Auch dass man ihnen einmal ihren Lebensmittel- und Kolonialwarenladen auf dem Beilsteiner Marktplatz zwangsweise abnehmen würde (so geschehen nur ein Jahr später im Jahre 1938) lag wohl außerhalb ihrer Vorstellungskraft.

Eine Aufnahme dieses Lädchens (linkes Haus im Hintergrund, unteres Fenster und Eingangstüre) fand ich im Rühmann- Film „Wenn wir alle Engel wären“, der 1936 in Beilstein gedreht wurde.
Koppels Laden aus anderer Richtung gesehen.
Der Text auf dem Ladenschild lautet:
Kolonialwaren Wurst Rauchwaren Karl Koppel.

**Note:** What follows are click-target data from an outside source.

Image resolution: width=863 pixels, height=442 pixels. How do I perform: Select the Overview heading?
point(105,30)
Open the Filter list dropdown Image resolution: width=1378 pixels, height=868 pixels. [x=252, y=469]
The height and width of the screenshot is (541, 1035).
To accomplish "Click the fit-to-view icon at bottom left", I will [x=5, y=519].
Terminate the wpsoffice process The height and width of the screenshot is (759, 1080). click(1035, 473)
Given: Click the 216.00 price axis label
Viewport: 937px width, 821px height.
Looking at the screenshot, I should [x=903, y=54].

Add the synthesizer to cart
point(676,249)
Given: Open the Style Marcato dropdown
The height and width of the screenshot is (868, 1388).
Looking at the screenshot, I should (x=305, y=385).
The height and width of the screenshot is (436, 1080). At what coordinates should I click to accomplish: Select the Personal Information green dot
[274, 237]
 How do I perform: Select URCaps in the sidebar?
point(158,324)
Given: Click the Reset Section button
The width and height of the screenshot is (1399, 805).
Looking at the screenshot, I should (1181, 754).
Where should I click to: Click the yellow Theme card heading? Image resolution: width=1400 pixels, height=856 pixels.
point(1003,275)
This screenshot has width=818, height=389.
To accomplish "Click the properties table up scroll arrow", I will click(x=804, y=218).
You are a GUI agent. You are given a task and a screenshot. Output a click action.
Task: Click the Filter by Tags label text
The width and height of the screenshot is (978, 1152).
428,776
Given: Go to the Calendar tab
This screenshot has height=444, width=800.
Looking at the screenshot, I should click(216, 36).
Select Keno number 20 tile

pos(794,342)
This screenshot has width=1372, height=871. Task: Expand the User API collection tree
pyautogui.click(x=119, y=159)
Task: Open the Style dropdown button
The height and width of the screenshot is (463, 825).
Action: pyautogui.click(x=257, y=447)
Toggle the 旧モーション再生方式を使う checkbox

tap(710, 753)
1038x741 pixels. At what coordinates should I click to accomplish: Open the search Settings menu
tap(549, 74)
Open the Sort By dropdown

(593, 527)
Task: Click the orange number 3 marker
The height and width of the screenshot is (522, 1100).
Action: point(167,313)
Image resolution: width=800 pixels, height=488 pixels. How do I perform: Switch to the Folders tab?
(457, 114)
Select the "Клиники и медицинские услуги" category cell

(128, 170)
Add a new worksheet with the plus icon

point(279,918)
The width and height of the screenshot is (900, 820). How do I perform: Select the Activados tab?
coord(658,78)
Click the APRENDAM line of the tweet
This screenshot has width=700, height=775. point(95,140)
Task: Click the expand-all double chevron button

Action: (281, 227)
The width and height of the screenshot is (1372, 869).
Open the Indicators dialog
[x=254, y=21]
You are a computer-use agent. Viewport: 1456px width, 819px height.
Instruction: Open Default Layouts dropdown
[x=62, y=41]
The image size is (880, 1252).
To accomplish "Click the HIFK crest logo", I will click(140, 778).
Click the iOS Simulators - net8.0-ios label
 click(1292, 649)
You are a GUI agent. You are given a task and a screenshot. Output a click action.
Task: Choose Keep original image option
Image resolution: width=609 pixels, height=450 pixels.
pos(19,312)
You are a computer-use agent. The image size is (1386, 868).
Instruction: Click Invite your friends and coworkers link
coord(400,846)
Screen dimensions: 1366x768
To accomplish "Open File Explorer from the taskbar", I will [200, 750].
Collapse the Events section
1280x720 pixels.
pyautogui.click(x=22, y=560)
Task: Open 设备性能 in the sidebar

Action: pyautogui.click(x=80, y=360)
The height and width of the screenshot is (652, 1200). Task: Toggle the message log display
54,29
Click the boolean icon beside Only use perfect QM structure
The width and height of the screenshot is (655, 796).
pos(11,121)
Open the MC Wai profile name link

Diesen Blick hatten Karl Koppel und seine Kunden, traten sie aus der Ladentüre heraus und wendeten sich nach links Richtung Alte Wehrstraße (hinter den beiden Torbögen) Durch die aüßere schräge Kellerluke gelangte man in den Vorratskeller. .
Theresia Koppel, Sohn Hugo Koppel, Tochter Gertrude Koppel,
Karl Koppel (Aufnahme ca. 1920-22)
Wenige Monate später, im Frühjahr 1939 zogen sie mit der Schwester Mathilde Koppel, geb. 9.9.1874 nach Köln in die Straße Karthäuserhof 38 III. Ihr Beilsteiner Haus hätten sie bestimmt gerne zu einem guten und reellen Preis verkauft. Spätestens seit dem Pogrom war es Juden in Deutschland allerdings nicht mehr möglich ihre Unternehmen, Häuser und Grundstücke auf dem freien Markt zu veräußern. Diese Verkäufe wurden von staatlicher Seite reglementiert und in der Regel zu Ungunsten der jüdischen Verkäufer organisiert. So mancher „arische Volksgenosse“ hat sich in jener Zeit mit „Schnäppchenkäufen“ gesund gestoßen.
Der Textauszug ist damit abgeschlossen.